Thought I’d better preserve that before someone fixes their whoopsie. “Shchool” is the new word of the day. If you can’t figure out how to pronounce it, just sound it out. Hooked on Phonics worked for me…

But enough mockery. Congratulations Reverend Solberg for doing something few would dare attempt, especially for such a noble reason.

It took the reverend 13 hours and 31 minutes to swim from Samphire Hoe, England, to Wissant, France, on Saturday — a 21-mile swim.

“I actually enjoyed the majority of the swim,” the reverend wrote on his blog. “Hours 1-5 were good. Sometime between hour 5-6 it transitioned in a not good time that lasted until 9 hours. Hours 9-11.5 were pretty enjoyable actually. Then the last two hours were pretty tough.”

Solberg is senior pastor of Second Congregational Church in Rockford.

His goal is to raise $50,000 to build a school in Waku Kungo, Angola.
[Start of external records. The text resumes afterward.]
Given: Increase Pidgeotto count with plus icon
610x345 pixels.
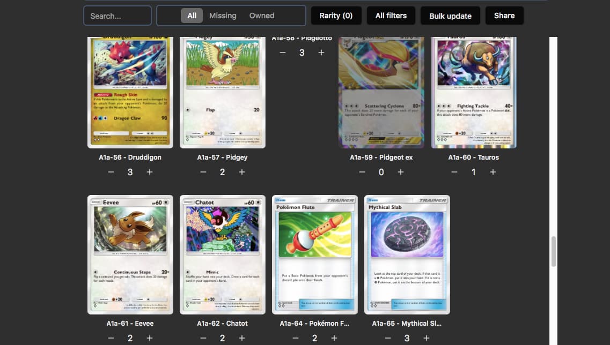Looking at the screenshot, I should click(x=321, y=53).
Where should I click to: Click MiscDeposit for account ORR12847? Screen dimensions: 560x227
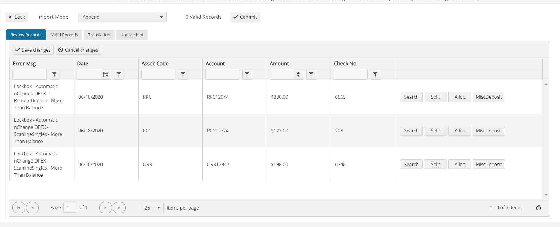click(x=489, y=164)
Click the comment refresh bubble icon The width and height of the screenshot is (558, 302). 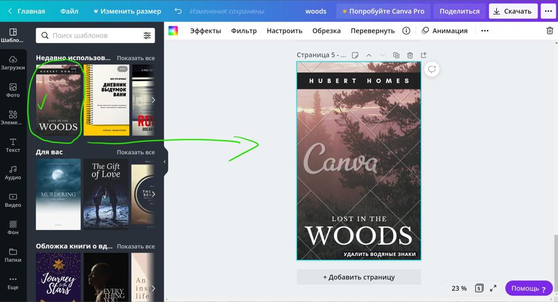point(432,69)
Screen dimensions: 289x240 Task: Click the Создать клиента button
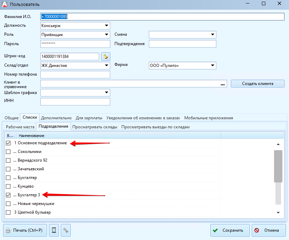[258, 84]
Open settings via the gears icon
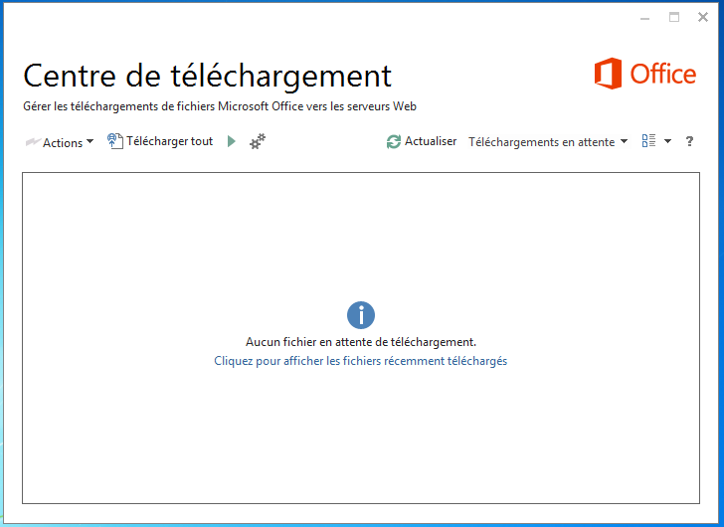This screenshot has height=527, width=724. pyautogui.click(x=258, y=142)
So far, he’s raised more than $30,000.

Overall, he says it was a great experience.

Of course, they’ll be “encouraged” to follow a brand new faith in their brand new school, but hopefully they’ll also get a great education at the same time, something they might never get otherwise.

Congrats again Rev. Solberg and good luck with the fund raising.

edited to fix a whoopsie of my own. Irony, thy delight is 1minion. I had written “Congratulations Reverend Solberg for doing someone..” Wish I would’ve noticed it before I posted. Sorry about that everybody.